- **EXERCISE**:
Write the entries out exactly, with the final line being the one containing "Click the Хадгалах save button".

====== DATA FOR THIS EXERCISE

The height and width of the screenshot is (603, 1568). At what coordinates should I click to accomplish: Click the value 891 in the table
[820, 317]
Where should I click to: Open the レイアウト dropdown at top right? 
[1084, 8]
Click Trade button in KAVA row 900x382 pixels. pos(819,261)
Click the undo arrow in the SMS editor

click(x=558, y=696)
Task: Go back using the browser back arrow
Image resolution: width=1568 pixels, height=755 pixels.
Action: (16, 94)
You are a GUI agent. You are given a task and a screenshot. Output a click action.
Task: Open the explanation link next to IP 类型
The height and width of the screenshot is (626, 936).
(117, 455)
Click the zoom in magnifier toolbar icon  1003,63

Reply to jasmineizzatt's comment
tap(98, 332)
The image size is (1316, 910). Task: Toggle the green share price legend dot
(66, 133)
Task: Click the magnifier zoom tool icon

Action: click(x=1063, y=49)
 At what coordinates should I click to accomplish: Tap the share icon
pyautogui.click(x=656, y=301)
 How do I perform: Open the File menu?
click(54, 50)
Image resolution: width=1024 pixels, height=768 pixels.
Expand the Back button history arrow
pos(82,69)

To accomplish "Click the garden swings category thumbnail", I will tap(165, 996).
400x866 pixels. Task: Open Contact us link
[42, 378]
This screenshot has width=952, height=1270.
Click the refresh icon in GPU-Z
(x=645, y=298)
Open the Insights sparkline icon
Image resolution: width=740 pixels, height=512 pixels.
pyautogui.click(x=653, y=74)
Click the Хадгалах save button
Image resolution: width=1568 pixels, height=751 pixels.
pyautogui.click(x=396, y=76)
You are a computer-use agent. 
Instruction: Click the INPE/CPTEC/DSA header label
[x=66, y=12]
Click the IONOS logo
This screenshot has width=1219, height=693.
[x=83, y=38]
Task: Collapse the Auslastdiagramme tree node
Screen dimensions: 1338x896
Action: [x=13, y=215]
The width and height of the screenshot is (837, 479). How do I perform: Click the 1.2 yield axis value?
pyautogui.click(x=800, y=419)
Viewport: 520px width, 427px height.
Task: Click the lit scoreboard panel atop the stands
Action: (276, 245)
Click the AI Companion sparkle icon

============

- **ANSWER**:
The height and width of the screenshot is (603, 1568). At what coordinates should I click to accomplish: Click the value 891 in the table
[820, 317]
Where should I click to: Open the レイアウト dropdown at top right? 
[1084, 8]
Click Trade button in KAVA row 900x382 pixels. pos(819,261)
Click the undo arrow in the SMS editor

click(x=558, y=696)
Task: Go back using the browser back arrow
Image resolution: width=1568 pixels, height=755 pixels.
Action: (16, 94)
You are a GUI agent. You are given a task and a screenshot. Output a click action.
Task: Open the explanation link next to IP 类型
The height and width of the screenshot is (626, 936).
(117, 455)
Click the zoom in magnifier toolbar icon  1003,63

Reply to jasmineizzatt's comment
tap(98, 332)
The image size is (1316, 910). Task: Toggle the green share price legend dot
(66, 133)
Task: Click the magnifier zoom tool icon

Action: click(x=1063, y=49)
 At what coordinates should I click to accomplish: Tap the share icon
pyautogui.click(x=656, y=301)
 How do I perform: Open the File menu?
click(54, 50)
Image resolution: width=1024 pixels, height=768 pixels.
Expand the Back button history arrow
pos(82,69)

To accomplish "Click the garden swings category thumbnail", I will tap(165, 996).
400x866 pixels. Task: Open Contact us link
[42, 378]
This screenshot has width=952, height=1270.
Click the refresh icon in GPU-Z
(x=645, y=298)
Open the Insights sparkline icon
Image resolution: width=740 pixels, height=512 pixels.
pyautogui.click(x=653, y=74)
Click the Хадгалах save button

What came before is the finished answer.